A positive (+) compound annual growth rate indicates that the investment or company is growing; A negative (-) compound annual growth rate indicates that the investment or company is regressing.
Sun Yunxiang: What can the compound annual growth rate tell you?
The compound annual growth rate cannot be regarded as a true rate of return, only its likely growth rate each year.
Think of it as how much you can get by investing in an asset at the beginning of the year and 12/31 at the end of the year, but as mentioned in the previous paragraph, fluctuations during the period do not affect the CAGR results, so it can only tell you the likely annual growth rate.
What is the difference between "CAGR" and "Growth Rate"?
The compound annual growth rate assumes that the annual growth rate will be maintained, that is, the growth rate will be maintained according to this growth rate every year.
However, the real-world growth rate will not follow the script, but will be affected by many external factors, such as economic ups and downs, changes in the company's business strategy, investor sentiment, etc., resulting in different growth rates every year, and even negative growth, so the compound annual growth rate can only be used as a reference indicator.
Take Apple (code: APPL) at the end of September 2022 as an example, when the market judged that the CAGR TTM of Apple's stock price was 23.44%, which at first glance grew quite high.

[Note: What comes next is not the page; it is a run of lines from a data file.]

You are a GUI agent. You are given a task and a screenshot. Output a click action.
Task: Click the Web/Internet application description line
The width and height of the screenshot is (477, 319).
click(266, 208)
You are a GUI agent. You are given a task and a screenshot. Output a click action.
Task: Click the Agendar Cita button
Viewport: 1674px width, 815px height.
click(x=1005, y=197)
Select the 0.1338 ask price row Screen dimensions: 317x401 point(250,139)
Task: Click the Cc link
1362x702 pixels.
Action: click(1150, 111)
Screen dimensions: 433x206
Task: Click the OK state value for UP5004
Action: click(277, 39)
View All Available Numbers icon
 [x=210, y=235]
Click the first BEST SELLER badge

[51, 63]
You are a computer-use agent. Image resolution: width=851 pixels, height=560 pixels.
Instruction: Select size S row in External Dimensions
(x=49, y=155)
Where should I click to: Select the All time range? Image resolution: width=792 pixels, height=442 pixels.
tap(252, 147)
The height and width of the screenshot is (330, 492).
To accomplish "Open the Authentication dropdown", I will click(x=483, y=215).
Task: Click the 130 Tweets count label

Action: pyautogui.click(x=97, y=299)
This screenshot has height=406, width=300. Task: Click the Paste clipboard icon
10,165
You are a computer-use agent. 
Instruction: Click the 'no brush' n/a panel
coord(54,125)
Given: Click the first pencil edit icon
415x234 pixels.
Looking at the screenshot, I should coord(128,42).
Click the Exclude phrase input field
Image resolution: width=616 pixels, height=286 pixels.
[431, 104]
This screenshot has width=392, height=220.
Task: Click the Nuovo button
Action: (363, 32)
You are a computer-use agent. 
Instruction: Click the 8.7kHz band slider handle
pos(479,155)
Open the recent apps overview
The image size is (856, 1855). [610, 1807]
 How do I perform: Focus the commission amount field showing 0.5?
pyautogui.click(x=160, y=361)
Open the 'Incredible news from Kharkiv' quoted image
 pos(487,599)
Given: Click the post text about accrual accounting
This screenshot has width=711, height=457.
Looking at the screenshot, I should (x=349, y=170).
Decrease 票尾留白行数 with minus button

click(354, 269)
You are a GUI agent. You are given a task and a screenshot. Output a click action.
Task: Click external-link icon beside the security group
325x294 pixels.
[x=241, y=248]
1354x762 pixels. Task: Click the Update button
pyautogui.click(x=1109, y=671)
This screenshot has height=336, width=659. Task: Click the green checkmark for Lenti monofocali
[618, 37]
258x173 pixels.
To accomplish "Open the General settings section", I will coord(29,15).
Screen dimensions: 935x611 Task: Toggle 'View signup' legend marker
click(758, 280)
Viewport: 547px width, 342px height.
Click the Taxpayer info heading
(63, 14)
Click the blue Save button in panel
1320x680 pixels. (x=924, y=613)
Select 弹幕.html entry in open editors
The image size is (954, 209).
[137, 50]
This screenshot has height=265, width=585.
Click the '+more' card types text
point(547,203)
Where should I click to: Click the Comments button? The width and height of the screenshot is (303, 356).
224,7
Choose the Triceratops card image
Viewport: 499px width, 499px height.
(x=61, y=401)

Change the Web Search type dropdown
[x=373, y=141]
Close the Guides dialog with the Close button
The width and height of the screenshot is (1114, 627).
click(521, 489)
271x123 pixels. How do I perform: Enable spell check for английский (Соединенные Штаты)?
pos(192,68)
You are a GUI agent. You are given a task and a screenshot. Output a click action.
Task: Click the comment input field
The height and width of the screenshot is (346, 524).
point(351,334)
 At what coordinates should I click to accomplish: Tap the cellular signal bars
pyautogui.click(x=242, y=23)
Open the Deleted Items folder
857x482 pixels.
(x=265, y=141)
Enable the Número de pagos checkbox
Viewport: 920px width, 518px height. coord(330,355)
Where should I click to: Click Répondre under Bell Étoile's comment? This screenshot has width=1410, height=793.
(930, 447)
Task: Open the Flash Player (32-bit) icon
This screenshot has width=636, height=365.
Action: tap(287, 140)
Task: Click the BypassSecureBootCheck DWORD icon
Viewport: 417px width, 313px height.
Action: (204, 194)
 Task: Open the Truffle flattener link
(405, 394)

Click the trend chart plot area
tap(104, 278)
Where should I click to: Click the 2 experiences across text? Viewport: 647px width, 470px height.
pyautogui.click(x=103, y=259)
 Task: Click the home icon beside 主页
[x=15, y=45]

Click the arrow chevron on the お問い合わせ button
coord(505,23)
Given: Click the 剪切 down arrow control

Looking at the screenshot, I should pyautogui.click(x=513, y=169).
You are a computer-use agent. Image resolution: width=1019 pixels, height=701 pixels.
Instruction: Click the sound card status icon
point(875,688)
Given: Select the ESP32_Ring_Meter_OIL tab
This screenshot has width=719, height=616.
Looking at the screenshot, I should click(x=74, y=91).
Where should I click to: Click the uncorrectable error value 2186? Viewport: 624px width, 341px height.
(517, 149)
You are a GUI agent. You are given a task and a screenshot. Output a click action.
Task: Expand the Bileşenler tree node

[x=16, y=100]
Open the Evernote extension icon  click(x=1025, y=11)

In fact, teacher Sun Yunxiang wants to remind everyone that although Apple's revenue and profit have increased, the improvement rate has not exceeded 20%.
In the figure above, Mr. Sun Yunxiang circled the red part: 2021/9/28 (the CAGR accurate to 9/30 is no longer available, here is a comparison with data two days earlier, which is also relatively accurate) The CAGR is 23.44%, which is a paragraph difference from 7.79% and 5.41%.
The above example finds that there is no absolute relationship between CAGR and growth rate, so Mr. Sun Yunxiang does not recommend confusing the two, and the best words should be calculated separately.